En outre, le choix de franciser les termes anglais au lieu de les traduire est en effet très discutable. Les noms de lieu perdent toute signification (ce qui va à l'encontre de l'une des principales préoccupations de Tolkien).
Il faudrait comparer avec la BD en anglais pour voir l'importance du travail d'adaptation de Dixon & Deming. Quelqu'un l'a-t-il en sa possession ?
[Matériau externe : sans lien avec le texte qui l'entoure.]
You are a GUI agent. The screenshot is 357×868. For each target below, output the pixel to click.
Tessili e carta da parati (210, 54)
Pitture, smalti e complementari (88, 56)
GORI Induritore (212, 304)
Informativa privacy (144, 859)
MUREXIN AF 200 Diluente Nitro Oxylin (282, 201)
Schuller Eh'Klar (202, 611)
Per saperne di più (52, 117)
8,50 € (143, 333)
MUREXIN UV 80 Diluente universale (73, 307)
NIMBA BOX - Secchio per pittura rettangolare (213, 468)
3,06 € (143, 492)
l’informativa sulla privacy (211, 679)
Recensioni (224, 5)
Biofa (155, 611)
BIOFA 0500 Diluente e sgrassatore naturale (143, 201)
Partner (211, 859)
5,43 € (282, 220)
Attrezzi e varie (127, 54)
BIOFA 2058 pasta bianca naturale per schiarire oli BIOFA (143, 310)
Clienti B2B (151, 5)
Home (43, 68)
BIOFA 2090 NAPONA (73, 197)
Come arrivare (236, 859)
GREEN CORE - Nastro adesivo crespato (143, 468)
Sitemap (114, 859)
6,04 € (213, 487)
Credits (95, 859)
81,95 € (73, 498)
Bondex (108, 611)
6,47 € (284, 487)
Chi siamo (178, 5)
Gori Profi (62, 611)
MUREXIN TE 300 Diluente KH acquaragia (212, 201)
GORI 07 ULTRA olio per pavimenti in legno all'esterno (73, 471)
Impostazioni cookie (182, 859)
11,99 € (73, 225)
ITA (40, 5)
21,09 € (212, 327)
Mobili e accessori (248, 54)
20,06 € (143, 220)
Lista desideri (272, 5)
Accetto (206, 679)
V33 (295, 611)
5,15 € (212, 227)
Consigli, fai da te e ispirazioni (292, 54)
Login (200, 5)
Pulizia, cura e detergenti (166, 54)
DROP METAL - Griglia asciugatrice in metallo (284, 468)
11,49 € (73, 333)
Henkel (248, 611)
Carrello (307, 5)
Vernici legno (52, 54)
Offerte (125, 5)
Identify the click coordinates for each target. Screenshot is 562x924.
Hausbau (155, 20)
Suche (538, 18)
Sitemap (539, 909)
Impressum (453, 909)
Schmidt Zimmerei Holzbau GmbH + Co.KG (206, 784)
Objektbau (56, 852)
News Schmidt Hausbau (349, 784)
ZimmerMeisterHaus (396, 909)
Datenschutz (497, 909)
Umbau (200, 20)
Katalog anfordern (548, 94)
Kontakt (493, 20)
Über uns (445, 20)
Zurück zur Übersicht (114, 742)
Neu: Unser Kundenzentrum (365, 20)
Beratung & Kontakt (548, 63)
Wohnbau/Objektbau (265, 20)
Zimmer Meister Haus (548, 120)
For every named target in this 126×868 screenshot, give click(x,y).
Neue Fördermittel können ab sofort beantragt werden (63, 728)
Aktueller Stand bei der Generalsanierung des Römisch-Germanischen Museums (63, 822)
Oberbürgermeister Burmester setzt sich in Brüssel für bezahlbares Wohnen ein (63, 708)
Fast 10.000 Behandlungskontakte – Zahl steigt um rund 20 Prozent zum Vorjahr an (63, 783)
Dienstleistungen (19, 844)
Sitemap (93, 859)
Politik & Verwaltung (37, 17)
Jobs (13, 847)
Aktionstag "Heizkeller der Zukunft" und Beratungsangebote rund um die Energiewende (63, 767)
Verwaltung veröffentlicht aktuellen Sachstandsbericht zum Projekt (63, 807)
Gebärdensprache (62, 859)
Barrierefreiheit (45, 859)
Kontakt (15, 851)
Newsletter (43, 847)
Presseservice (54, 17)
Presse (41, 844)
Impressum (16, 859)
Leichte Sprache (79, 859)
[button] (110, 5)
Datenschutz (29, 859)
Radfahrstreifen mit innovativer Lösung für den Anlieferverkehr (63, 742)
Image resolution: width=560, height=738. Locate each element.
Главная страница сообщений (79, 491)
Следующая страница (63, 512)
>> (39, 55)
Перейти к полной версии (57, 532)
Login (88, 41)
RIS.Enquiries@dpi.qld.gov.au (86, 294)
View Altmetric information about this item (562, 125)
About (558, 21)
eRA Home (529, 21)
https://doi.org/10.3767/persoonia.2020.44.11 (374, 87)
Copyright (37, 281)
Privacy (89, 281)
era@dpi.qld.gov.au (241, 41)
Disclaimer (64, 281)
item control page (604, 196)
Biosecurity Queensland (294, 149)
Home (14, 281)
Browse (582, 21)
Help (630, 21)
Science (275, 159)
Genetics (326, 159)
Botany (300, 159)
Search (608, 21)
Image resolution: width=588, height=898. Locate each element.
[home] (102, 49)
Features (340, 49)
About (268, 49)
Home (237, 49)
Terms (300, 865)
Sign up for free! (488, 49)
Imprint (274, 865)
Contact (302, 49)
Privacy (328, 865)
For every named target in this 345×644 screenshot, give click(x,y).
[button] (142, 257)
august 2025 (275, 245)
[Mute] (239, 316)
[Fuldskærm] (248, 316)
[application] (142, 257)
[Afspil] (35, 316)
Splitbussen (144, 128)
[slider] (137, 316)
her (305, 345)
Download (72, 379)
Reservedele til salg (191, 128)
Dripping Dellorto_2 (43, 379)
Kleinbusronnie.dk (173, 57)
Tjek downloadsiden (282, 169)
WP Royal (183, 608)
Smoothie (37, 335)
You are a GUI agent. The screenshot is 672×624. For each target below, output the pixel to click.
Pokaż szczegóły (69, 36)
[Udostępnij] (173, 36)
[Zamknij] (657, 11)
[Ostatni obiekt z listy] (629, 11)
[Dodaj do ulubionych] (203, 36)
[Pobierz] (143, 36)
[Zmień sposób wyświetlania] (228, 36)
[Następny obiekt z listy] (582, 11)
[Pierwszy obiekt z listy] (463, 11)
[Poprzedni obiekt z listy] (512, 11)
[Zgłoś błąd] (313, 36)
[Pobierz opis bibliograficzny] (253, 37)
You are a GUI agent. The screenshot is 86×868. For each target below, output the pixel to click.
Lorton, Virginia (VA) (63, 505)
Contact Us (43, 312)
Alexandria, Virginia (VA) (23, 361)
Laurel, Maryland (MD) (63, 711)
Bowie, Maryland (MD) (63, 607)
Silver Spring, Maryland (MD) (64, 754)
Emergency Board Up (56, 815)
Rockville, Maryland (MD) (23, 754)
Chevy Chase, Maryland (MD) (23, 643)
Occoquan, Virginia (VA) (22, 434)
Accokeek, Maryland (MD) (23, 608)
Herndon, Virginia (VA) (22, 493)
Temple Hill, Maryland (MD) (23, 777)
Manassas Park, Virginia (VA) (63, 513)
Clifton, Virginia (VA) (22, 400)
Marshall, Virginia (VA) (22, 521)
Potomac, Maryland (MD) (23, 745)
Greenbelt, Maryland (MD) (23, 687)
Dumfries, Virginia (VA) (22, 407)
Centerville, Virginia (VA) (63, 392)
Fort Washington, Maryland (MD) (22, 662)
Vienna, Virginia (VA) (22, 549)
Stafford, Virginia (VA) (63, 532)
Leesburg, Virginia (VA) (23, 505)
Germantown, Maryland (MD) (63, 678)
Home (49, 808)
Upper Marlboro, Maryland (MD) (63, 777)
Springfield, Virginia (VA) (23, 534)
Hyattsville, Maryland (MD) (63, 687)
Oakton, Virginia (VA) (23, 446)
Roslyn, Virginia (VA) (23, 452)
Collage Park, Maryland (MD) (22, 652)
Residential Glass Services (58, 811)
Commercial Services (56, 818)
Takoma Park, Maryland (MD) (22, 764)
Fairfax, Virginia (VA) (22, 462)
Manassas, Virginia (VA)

Comme le faisait remarquer Cédric, les coquilles sont nombreuses (l'épée de Thorin (p. 92, vignette 5), par exemple, devient "Orchrist", ce qui lui donne un parfum de croisade...).
Quant au travail de Wenzel, il est variable. J'apprécie les grandes planches, mais je trouve qu'il ne sait pas créer une harmonie dès qu'une planche possède plus de trois ou quatre vignettes. Certes, l'importance du texte constitue un obstacle à l'équilibre de l'ensemble, mais les dessins manquent de relief.
Parmi les quelques inexactitudes, mentionnons celle de la clé accompagnant la carte de Thror : sa représentation diffère entre la p. 10 (dernière vignette) et la p. 98 (dernière vignette).
Pour conclure, je rejoins Cédric sur l'appréciation d'ensemble : c'est une BD plutôt agréable, qui ne constitue pas pour autant - comme voudrait l'espérer l'éditeur - "une merveilleuse redécouverte".